◆ PROBLEM REQUIREMENTS ◆
Go through the data and report each line that holds the string "computer".

[Opening INPUT FOR THIS TASK section]

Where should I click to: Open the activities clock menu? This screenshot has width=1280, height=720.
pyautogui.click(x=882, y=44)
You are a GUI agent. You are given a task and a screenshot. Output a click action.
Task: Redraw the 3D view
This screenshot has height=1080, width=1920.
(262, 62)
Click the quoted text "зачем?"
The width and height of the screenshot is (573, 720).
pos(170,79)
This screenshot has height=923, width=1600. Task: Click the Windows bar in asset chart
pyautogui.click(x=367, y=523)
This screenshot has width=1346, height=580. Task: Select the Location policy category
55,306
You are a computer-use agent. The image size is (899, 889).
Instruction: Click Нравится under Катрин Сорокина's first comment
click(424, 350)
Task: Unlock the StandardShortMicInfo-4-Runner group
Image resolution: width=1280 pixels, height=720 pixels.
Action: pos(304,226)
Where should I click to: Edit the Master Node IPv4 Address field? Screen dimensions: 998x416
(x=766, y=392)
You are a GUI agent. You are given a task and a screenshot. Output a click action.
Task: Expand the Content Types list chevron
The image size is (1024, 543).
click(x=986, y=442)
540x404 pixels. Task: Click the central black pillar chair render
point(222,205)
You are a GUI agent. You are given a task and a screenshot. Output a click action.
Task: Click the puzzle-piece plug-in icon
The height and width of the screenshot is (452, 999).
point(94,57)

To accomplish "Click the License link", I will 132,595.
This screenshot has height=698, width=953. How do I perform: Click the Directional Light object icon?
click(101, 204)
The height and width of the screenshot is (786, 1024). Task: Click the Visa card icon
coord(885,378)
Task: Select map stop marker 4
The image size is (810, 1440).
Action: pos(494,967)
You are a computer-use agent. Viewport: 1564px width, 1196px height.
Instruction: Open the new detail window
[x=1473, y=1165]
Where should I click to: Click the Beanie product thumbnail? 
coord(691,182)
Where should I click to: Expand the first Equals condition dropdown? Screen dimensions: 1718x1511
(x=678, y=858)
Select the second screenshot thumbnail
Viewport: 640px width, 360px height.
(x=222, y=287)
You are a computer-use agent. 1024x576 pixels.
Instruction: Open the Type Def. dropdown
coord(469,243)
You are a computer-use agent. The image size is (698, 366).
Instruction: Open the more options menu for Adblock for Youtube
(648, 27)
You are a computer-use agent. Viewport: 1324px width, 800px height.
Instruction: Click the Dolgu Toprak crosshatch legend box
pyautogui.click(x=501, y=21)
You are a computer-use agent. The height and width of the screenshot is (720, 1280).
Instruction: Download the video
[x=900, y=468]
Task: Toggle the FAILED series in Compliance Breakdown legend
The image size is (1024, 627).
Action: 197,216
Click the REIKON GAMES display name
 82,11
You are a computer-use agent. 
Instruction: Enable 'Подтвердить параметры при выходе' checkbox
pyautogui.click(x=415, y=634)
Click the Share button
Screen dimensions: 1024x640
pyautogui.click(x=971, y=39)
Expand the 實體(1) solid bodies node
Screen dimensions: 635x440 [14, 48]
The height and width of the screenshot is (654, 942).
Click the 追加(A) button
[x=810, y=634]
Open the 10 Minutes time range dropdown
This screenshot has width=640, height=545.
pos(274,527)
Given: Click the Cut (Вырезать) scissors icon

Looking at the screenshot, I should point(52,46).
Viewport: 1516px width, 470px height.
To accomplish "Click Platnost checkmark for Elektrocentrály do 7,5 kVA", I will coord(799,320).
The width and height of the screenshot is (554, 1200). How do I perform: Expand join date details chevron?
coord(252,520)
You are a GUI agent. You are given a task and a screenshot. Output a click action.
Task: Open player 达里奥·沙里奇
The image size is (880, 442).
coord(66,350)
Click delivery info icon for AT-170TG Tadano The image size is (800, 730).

[Closing INPUT FOR THIS TASK section]

◆ WRITTEN ANSWER ◆
You are a computer-use agent. The image size is (899, 889).
You are a computer-use agent. Viewport: 1564px width, 1196px height.
You are a computer-use agent. 1024x576 pixels.
You are a computer-use agent. The image size is (698, 366).
You are a computer-use agent. Viewport: 1324px width, 800px height.
You are a computer-use agent. The height and width of the screenshot is (720, 1280).
You are a computer-use agent. 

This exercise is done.